### Directions for this task
Resume the forum post about finding Rascal's Java grammar module, picking up right after its final sentence, and continue its solution section.

### Page excerpt
+===+
I'm making my way into Rascal - nice work!

I'm halfway through the Tutor and might be getting ahead of myself, but one of my interests is refactoring Java. I've watched Tijs van der Storm's Curry On 2016 talk where he presents an example of this (the "TrafoFields" module around minute 16 in the video).

I was eager to get into this kind of work so I searched the documentation for the Java grammar and a similar example using it, to no avail. What's more, the library documentation has under lang::java only m3 and jdt. I reloaded Tijs' video to find he uses lang::java::\syntax::Java15. I blindly tried importing that in the Repl and it worked (albeit with lots of warnings)! I opened the Rascal .jar file to find there is even more in this package.

So my questions in this context are:

  • Why is this not in the documentation? I would have expected that the library documentation is exhaustive. Couldn't you at least add "TrafoFields" to the recipes?!
  • Is there an alternative way of finding out about such modules besides the online documentation (and apart from searching the .jar file)?
  • What is this weird backslash in the module name before "syntax", ::\syntax?

Solution

  • All good questions; and also implied suggestions for improvement. In the meantime if you get stuck please ask more questions.

    Short answer: we've prioritized documenting what is used most and what is used in courses at universities and then what we've received questions about. So thanks for asking.
+===+
### Data extract
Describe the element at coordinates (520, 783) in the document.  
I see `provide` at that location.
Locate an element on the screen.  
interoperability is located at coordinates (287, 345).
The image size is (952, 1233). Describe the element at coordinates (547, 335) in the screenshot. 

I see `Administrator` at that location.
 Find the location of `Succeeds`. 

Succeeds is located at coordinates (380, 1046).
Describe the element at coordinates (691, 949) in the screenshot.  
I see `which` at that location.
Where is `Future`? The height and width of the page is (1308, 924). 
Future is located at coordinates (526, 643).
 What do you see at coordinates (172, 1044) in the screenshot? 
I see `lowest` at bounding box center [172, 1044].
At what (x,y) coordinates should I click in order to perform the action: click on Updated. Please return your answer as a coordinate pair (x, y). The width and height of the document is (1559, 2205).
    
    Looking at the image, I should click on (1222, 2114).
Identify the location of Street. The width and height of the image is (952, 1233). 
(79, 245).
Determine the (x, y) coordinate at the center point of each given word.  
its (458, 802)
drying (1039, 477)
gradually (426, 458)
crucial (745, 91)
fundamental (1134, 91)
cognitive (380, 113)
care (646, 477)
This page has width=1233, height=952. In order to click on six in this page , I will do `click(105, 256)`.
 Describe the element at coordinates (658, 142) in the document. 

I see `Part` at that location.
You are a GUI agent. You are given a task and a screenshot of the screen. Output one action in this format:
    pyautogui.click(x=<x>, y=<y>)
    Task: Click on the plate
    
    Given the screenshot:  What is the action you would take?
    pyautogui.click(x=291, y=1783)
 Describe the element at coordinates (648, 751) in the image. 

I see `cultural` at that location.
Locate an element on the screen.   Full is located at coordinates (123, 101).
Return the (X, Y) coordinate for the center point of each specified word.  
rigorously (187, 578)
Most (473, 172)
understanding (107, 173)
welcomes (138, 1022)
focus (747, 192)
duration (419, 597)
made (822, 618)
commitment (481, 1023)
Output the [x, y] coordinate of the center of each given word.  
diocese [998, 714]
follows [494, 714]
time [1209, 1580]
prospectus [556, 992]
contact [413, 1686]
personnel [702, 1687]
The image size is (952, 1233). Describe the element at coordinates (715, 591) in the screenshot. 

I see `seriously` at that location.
+===+
### Response for this exercise
    In reverse order:

    1. The backslash is a generic escape to use identifiers in Rascal which are also keywords in the language. So any variable or package name or module name could be named "if" but you'd have to escape it. This helps a lot when defining abstract syntax trees for programming languages, as you can imagine where "if" would be a great name for an ast node type. "Syntax" happens to be a keyword in Rascal too.
    2. The Rascal explorer view in eclipse can be used to browse through the library interactively. Also you can crawl the library using util::FileSystem and get a first class representation of everything that is in a library like |std:///|. Agreed, these are poorman's solutions and a good feature would a fully indexed searchable library. We're halfway there (see the analysis::text:: Lucene pre-work we've done towards supporting this.
    3. That is a rhetorical question which I accept as a suggestion for improvement 😉😊 the answer is yes.